(Saved entries)
------------------------------

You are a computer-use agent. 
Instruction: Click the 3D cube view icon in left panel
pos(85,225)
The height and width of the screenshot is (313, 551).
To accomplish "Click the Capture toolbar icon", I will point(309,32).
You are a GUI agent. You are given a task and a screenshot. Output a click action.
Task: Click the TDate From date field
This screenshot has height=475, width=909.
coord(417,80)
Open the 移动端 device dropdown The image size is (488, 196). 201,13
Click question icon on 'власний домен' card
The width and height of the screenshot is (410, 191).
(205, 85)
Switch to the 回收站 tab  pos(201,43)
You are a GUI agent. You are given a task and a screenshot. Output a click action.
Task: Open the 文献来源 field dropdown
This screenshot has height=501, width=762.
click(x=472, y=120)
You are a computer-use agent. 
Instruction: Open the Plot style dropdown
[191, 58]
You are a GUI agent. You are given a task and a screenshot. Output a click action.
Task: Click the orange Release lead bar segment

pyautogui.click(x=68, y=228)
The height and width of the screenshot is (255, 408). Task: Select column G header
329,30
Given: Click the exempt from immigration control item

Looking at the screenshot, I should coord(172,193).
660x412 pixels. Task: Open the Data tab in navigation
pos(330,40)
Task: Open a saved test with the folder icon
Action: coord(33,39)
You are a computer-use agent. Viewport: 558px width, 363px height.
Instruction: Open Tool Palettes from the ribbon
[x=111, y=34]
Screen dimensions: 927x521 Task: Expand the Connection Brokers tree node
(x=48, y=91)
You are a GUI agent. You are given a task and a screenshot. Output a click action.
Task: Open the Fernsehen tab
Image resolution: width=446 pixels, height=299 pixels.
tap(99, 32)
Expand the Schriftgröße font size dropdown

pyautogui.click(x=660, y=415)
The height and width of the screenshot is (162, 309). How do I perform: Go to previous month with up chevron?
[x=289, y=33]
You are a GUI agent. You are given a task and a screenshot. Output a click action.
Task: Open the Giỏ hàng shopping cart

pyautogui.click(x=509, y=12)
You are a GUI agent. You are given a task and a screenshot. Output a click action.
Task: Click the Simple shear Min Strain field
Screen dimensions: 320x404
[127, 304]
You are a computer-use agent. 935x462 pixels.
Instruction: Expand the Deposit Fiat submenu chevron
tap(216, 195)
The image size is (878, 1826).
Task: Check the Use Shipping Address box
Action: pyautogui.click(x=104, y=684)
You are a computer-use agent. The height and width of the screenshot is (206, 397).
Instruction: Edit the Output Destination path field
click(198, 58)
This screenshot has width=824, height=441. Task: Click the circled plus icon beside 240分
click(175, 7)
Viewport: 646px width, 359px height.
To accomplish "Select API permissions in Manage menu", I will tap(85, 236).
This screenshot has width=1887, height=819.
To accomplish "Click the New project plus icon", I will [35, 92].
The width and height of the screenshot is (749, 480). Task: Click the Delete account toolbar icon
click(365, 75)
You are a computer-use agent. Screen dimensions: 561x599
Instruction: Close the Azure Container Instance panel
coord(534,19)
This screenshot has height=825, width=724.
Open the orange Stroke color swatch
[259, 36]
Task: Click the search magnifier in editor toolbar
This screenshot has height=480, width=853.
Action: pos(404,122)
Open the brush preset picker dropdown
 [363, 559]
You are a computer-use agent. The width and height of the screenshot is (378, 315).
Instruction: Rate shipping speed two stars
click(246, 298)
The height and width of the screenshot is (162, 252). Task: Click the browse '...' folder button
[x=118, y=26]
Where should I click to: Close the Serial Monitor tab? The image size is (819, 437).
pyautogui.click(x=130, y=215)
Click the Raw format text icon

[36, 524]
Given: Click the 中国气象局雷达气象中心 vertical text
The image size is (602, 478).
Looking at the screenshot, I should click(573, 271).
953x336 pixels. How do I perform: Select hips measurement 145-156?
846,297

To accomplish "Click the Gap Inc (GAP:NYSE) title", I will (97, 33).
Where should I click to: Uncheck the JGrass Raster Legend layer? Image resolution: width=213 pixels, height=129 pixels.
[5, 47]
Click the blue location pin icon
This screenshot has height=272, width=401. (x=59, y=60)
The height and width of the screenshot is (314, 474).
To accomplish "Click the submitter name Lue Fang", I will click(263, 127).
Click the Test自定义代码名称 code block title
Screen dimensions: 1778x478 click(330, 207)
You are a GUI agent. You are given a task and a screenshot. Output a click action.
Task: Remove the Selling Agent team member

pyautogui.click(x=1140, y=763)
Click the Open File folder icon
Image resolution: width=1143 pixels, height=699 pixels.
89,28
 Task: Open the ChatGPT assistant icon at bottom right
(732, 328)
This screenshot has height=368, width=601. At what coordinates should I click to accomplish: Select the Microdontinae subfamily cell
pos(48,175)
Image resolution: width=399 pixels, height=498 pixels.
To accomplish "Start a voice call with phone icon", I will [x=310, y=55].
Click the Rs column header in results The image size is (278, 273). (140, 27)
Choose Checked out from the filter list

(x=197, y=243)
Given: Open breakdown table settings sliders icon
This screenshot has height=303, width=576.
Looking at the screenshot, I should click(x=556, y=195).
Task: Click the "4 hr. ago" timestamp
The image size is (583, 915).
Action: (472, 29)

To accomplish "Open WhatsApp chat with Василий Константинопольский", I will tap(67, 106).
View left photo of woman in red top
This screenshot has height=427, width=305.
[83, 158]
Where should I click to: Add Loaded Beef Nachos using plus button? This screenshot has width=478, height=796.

------------------------------

(PROBLEM STATEMENT) For each line above that contains the word "Viewport", make a copy.

(TASK ANSWER)
You are a computer-use agent. Viewport: 558px width, 363px height.
Viewport: 646px width, 359px height.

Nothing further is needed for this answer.